Таким образом, согласно концепции романа Рансмайра, поколение «железного века» исчерпало право на свое существование, уступая место первостихии, готовой поглотить его. «Город – этот последний мир – не живет, а доживает» [6]: «В каждом закоулке, в каждом ворчании Томов уже слышно, видно, осязаемо будущее… разоренный временем мир», в котором после потопа, по словам Эхо, «всякий булыжник станет чудовищем».
Мотив тишины в романе реализовывается как своеобразное затишье перед бурей. Идет постепенное нагнетание атмосферы хаоса и безысходности. А также реализуется идея преобладания природы над человеком.
Как ни парадоксально, огромную роль в усилении «парализующего» эффекта «Последнего мира» играет ирония. Автор намеренно снижает образы героев из овидиевых «Метаморфоз». Осуществляется радикальное «понижение» статуса персонажа: вместо богов и царей – нищеброды и изгои общества. Так, владыка преисподней Дит становится изувеченным на войне могильщиком, прекрасный юноша Кипарис – лилипутом-киномехаником, богиня слухов Молва – старьевщицей… «Такое травестийное толкование мифологических образов свидетельствует не столько об игровой интенции автора, сколько о констатации “расколдованного”, демифологизированного состояния мира, разрыва континуума мироздания» [2, 71]. Даже их попытки приблизиться к великим своим богам и героям не вызывают улыбки, несмотря на всю комичность ситуации: «Мяснику хотелось быть Фебом…; Генерал, что, как слабоумный, дергал за шнурки, был бессмертным богом войны, а красная бабища – окровавленной Медеей… – перемазанное кровью чучело из лохмотьев и соломы… А этот, в черной дерюге, с цитрой под мышкой, – Орфей?..». «Шествие… было всего-навсего жалким последышем». А окаменение?
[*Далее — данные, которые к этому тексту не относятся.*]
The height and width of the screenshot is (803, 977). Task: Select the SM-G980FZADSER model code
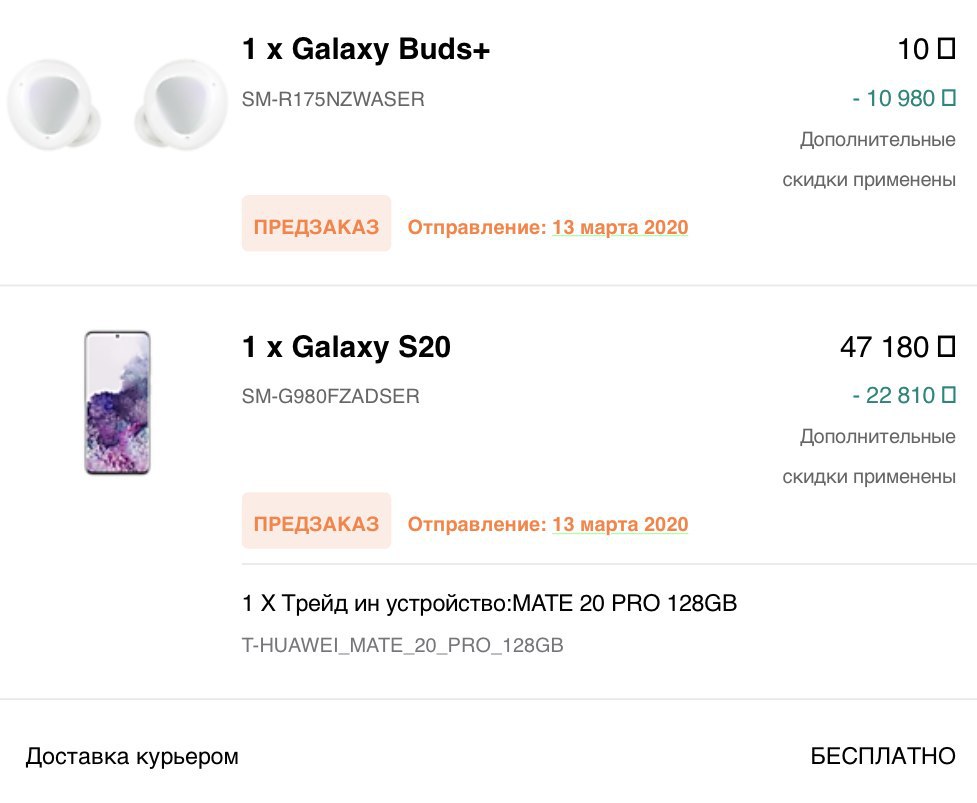tap(331, 396)
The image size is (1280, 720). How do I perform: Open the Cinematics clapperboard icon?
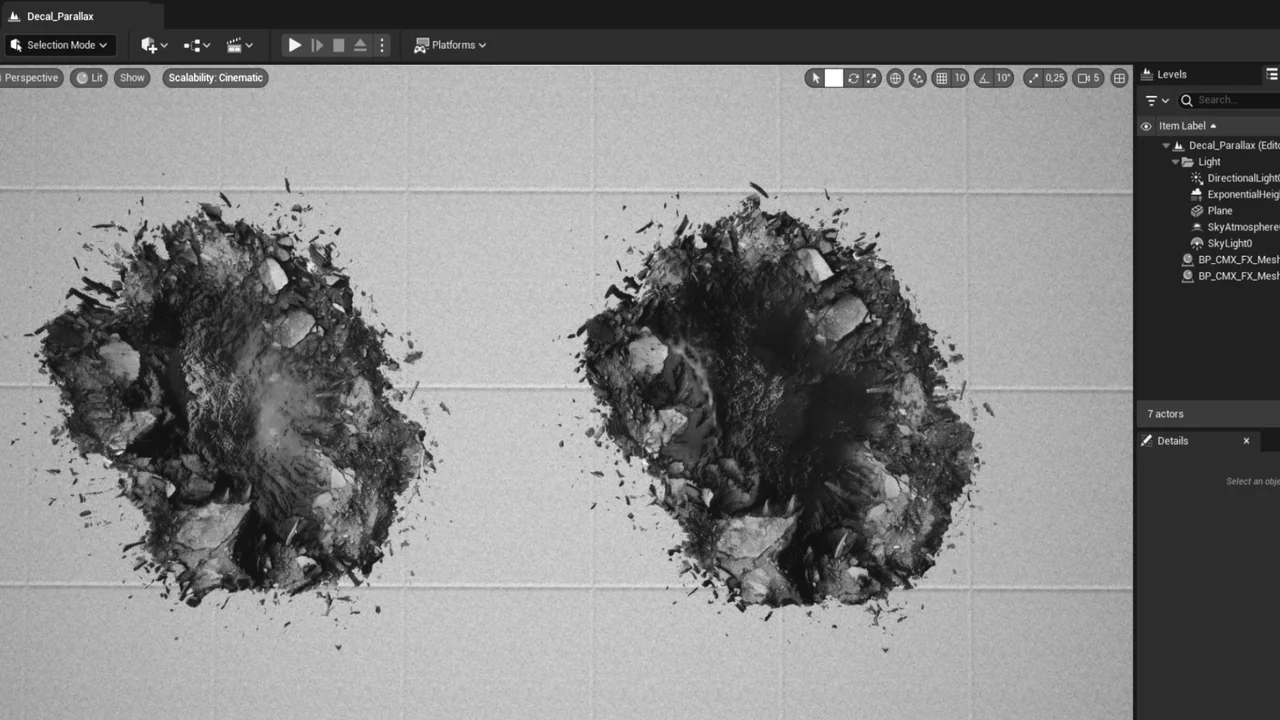[x=234, y=44]
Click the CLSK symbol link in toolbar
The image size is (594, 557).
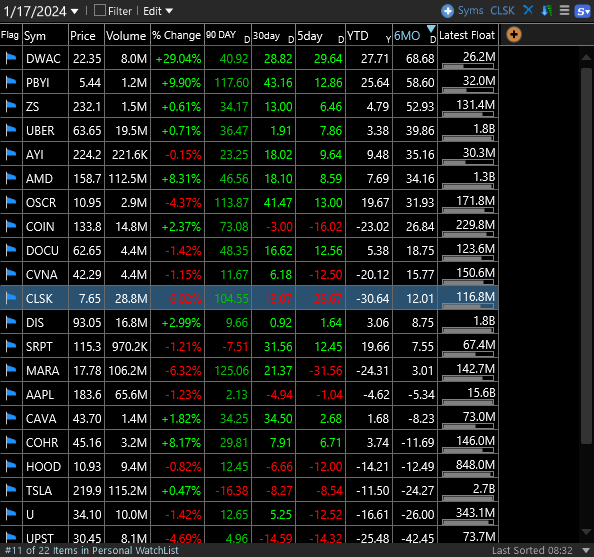[x=502, y=11]
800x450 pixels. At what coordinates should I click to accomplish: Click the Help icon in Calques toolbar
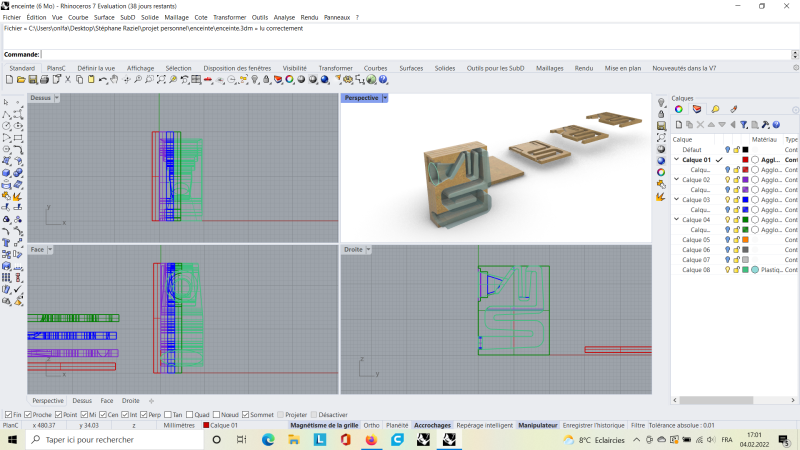(776, 124)
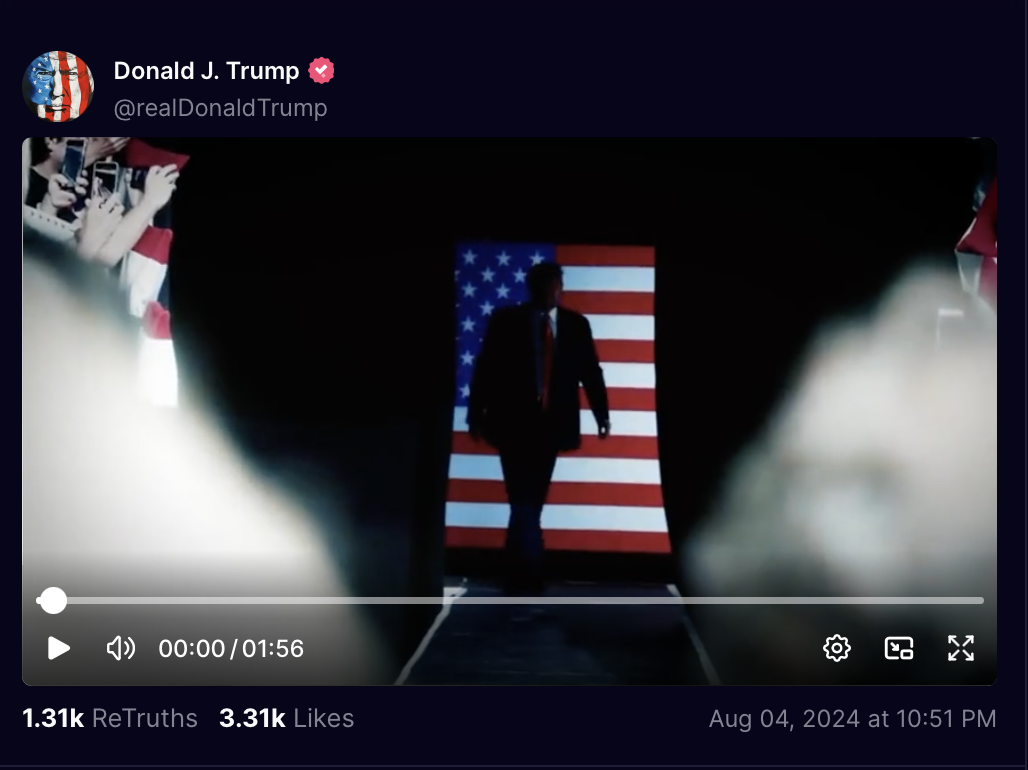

Это есть «ироническая дезабсолютизация идеи превращения» [2, 79].
Полная жизни и страсти поэма Овидия обретает в интерпретации Рансмайра «гротескно-карикатурные формы, свидетельствующие о неумолимой и катастрофической деградации мира, «золотой век» которого канул в невозвратное прошлое. «Происходит жалкая имитация прошлого, рождаются ублюдочные симулякры истории» [13].